Unstructured data analytics tools
We also made a full list of text analytics tools that you should peruse. It also contains a useful glossary explaining in greater detail some of these text mining concepts like natural language processing and text mining.
Here are three tools I recommend for unstructured data analysis.
Talkwalker Analytics | Open platform for unstructured data visualization
Talkwalker is an open platform, which means that we support just about every variety of dataset and file source imaginable. This allows the data analyst to cross-compare against internal and external, owned, and third-party data sources.
Clustering and visualizing the important topics of conversation in society is easy, and interesting, with the right toolset.
Orange | Open source data mining
This free tool allows for text mining, data mining, visualizations, and more.
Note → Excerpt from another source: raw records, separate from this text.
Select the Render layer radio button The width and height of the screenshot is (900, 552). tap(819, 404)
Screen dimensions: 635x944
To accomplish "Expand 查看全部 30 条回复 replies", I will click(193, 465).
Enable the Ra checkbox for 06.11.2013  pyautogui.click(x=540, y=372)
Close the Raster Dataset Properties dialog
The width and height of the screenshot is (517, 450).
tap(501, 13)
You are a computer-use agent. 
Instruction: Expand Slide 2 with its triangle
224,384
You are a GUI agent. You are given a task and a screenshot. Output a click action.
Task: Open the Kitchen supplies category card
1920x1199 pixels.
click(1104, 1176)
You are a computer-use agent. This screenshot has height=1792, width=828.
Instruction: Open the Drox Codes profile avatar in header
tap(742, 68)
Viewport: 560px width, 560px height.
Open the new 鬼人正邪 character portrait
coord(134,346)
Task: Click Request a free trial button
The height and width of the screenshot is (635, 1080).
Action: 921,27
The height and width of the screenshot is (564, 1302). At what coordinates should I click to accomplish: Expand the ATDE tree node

It contains a lot of features and filters, and also includes visualization support.
Open source machine learning and data visualization.
RapidMiner | Data mining framework
RapidMiner is open source, and provides users with a graphic user interface that includes text processing, web mining, reporting, sentiment analysis, series processing, and more.
RapidMiner offers text processing, web mining, reporting, series processing, plus more.
TEXminer | Free text mining tool
TEXminer is another free and open source tool to support you going from unstructured to structured data analysis. This data analysis tool supports ASCII and PDF formats, and also includes language identification. It also supports co-occurrence analysis, central expressions, and analysis of letter frequency.
Free text mining tool TEXminer
Takeaway
Wrapping things up, text mining can help apply structure to unstructured datasets. It’s our job as analysts and insights jockeys to help create the boundaries of what we search for so as to be able to give context and meaning to what we find. It’s important to arm yourself with the best tools available. Don’t just focus on impact, focus on connections.